Record list:
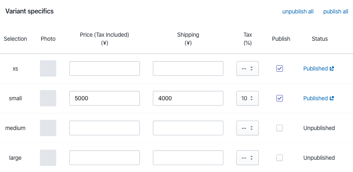Focus the Shipping field containing 4000

(188, 98)
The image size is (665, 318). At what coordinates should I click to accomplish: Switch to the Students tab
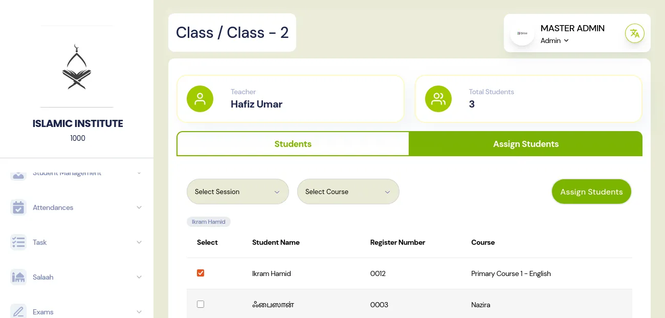coord(293,144)
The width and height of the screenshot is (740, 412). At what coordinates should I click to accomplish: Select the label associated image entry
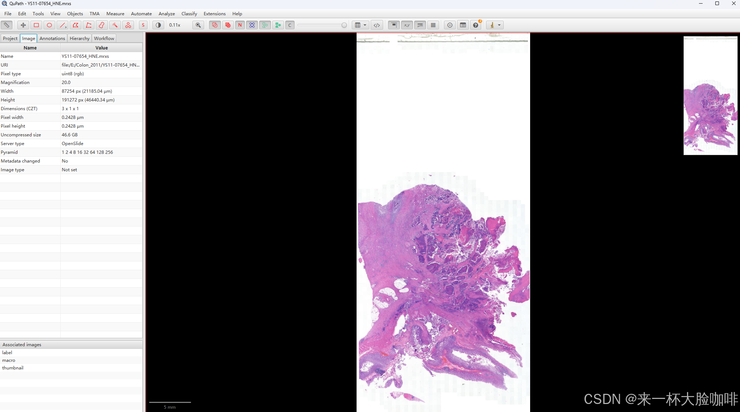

Task goal:
Output the records above word for word, leaving out the pictures.

Reply to the task:
Focus the Shipping field containing 4000

(188, 98)
The image size is (665, 318). At what coordinates should I click to accomplish: Switch to the Students tab
coord(293,144)
The width and height of the screenshot is (740, 412). At what coordinates should I click to accomplish: Select the label associated image entry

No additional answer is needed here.